Hoffe das reicht als weitere Information

Das Datum (30.11.0002) wird dann vom SQL-Statement in die Datenbank gesteckt


----------



## SlaterB (18. Sep 2007)

du wunderst dich also allen Ernstes, warum
UPDATE probefahrt SET startDatum='null'
etwas anderes bewirkt als
UPDATE probefahrt SET startDatum=null
?

gut, mich wundert auch, dass es nicht einfach eine Exception gibt 

brauchst du noch Tipps, was du nun machen musst?

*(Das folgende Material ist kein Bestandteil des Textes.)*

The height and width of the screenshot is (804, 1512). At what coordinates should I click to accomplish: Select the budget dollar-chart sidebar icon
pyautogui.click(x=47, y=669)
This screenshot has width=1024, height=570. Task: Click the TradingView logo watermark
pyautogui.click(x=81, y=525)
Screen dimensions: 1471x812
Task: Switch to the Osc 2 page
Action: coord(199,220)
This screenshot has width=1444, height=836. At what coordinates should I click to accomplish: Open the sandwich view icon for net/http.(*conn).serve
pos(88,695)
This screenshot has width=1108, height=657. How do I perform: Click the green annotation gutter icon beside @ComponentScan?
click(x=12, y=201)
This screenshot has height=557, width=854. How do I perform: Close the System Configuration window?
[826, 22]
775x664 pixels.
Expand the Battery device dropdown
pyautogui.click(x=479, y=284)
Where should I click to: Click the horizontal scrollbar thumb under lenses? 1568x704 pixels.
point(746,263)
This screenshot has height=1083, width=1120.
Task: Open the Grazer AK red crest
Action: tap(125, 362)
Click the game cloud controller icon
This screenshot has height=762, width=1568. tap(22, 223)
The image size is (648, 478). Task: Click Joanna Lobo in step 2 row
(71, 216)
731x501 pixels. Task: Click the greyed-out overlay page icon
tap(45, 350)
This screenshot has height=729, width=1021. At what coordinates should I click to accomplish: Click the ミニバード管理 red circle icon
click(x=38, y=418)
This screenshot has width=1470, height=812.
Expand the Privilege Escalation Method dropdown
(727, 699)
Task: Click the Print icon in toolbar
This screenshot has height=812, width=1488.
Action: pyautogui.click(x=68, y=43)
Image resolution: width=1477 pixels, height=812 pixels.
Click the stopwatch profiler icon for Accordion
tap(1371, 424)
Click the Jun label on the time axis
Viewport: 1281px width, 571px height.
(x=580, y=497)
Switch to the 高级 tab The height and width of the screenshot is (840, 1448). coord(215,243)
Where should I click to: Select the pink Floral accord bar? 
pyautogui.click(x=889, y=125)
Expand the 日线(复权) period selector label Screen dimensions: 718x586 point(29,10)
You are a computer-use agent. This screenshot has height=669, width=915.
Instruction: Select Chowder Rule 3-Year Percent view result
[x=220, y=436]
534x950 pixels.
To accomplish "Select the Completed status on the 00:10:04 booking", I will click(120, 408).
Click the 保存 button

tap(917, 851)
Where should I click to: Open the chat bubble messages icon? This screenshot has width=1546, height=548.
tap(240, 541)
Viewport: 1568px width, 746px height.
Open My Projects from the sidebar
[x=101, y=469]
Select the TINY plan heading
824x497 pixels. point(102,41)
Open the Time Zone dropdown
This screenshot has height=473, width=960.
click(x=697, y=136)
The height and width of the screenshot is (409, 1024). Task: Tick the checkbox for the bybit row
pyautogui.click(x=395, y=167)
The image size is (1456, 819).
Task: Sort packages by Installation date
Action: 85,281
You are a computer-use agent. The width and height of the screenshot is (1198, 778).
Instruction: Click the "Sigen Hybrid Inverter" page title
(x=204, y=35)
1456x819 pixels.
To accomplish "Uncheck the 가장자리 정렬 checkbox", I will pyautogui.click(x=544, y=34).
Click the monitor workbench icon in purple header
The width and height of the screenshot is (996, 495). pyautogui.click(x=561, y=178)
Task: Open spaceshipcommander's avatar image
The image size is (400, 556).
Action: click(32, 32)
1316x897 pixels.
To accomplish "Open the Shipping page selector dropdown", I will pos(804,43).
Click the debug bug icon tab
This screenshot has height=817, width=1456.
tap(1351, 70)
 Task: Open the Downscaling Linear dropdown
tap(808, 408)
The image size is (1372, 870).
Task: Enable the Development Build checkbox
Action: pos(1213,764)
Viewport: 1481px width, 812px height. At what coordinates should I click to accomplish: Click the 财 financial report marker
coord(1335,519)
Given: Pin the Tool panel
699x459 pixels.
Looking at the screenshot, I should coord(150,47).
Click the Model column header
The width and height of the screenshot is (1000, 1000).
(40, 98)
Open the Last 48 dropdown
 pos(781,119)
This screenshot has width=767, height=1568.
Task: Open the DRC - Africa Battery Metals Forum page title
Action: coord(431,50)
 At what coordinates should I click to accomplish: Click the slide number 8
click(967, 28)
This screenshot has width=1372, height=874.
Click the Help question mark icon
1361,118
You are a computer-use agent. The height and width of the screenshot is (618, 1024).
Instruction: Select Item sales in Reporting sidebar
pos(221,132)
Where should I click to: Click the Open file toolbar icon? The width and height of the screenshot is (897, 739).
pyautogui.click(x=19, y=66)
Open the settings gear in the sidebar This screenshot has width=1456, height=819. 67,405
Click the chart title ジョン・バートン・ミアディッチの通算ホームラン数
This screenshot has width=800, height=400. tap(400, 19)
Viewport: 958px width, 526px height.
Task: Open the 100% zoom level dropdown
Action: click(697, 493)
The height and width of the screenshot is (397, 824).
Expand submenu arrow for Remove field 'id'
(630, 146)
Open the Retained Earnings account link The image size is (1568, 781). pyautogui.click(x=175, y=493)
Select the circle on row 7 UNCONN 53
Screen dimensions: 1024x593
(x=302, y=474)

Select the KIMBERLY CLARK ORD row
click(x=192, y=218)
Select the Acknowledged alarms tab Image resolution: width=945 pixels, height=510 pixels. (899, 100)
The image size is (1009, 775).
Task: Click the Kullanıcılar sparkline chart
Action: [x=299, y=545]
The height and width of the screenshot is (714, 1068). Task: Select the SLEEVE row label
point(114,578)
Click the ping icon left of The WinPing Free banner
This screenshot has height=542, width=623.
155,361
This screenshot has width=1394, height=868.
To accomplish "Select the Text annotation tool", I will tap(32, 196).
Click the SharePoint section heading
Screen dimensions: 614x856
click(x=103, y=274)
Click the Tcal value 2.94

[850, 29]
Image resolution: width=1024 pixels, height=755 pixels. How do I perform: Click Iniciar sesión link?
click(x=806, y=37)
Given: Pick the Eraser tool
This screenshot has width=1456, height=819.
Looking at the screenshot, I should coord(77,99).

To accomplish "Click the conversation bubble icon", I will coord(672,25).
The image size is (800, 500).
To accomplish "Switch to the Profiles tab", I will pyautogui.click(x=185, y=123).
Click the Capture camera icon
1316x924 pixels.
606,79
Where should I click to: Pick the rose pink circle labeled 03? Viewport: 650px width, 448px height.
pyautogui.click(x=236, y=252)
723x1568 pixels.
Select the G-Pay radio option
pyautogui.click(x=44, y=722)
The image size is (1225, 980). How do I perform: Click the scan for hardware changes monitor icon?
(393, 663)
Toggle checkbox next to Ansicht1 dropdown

wenn dein SQL-String dagegen 
UPDATE probefahrt SET startDatum='0002-11-30'
lautet (mit System.out.println testen!), dann kann noch weiterüberlegen,
ist dann aber wohl kaum ein JDBC-Problem


----------



## hamburger_1983 (18. Sep 2007)

Sag jetzt nicht, es liegt an sowas triviales wie Anführungsstrichen?


----------



## SlaterB (18. Sep 2007)

testen..


----------



## tuxedo (18. Sep 2007)

hamburger_1983 hat gesagt.:
			
		

> Sag jetzt nicht, es liegt an sowas triviales wie Anführungsstrichen?



So trivial scheints ja nicht zu sein ;-)


----------